WORK ITEM => Take the line with "Task: Open more options on Hosseyn's post" and the rest of the lines after it, to the end of the entries, and restate them exactly.

ENTRIES PROVIDED =>
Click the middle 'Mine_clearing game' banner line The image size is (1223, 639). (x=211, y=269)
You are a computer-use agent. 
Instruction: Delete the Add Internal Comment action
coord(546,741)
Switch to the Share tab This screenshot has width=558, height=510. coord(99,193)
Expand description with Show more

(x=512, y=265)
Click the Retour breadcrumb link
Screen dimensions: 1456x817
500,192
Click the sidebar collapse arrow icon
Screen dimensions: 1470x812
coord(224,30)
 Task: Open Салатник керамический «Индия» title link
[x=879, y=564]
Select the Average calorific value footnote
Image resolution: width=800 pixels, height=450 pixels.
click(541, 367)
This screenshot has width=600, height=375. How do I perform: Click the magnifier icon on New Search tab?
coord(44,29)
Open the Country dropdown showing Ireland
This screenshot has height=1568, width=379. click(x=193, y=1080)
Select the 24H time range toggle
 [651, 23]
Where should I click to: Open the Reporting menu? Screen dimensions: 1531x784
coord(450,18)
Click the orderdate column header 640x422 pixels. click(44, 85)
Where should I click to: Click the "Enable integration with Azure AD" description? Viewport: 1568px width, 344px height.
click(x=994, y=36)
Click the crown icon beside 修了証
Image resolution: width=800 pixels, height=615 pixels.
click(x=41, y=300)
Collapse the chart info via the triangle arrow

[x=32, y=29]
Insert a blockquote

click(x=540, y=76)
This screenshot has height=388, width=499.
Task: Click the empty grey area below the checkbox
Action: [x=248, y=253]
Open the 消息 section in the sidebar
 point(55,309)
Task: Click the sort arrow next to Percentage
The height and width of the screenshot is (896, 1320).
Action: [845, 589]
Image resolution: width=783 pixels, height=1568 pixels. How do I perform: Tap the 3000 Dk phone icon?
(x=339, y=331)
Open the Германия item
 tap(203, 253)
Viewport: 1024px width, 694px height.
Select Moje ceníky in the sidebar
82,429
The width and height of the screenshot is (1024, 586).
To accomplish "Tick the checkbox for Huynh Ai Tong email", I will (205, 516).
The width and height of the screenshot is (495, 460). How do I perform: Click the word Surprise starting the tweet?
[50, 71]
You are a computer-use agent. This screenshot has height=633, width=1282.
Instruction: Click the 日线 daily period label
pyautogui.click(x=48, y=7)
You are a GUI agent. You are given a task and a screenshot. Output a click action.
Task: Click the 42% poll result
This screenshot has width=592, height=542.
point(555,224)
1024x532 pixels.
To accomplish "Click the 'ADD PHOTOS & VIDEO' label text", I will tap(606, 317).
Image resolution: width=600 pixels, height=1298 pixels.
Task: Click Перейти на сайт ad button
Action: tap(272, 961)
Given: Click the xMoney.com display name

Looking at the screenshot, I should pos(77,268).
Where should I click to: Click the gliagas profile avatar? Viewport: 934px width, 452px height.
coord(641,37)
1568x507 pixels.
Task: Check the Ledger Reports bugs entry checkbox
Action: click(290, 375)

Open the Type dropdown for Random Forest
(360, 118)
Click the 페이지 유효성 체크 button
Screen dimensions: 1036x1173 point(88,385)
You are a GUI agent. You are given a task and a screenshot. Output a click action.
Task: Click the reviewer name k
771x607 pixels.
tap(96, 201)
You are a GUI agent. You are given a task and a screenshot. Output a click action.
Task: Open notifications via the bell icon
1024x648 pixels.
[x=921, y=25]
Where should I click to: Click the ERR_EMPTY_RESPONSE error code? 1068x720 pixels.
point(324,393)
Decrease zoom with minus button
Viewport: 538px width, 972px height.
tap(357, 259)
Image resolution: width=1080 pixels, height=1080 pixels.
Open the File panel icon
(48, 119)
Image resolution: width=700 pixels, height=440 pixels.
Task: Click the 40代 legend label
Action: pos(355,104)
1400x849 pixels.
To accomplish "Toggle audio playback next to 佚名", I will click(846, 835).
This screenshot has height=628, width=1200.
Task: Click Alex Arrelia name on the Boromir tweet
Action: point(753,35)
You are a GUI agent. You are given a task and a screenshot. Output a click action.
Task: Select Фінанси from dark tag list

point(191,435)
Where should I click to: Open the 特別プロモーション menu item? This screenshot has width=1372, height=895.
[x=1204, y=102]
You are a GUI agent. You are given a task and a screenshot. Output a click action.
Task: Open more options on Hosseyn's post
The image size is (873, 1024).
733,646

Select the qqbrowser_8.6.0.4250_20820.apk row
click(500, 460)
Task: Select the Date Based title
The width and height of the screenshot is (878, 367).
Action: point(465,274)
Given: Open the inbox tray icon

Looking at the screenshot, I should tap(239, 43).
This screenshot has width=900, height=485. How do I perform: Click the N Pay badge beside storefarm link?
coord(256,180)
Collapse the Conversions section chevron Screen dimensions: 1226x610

OUTPUT =>
Task: Open more options on Hosseyn's post
The image size is (873, 1024).
733,646

Select the qqbrowser_8.6.0.4250_20820.apk row
click(500, 460)
Task: Select the Date Based title
The width and height of the screenshot is (878, 367).
Action: point(465,274)
Given: Open the inbox tray icon

Looking at the screenshot, I should tap(239, 43).
This screenshot has width=900, height=485. How do I perform: Click the N Pay badge beside storefarm link?
coord(256,180)
Collapse the Conversions section chevron Screen dimensions: 1226x610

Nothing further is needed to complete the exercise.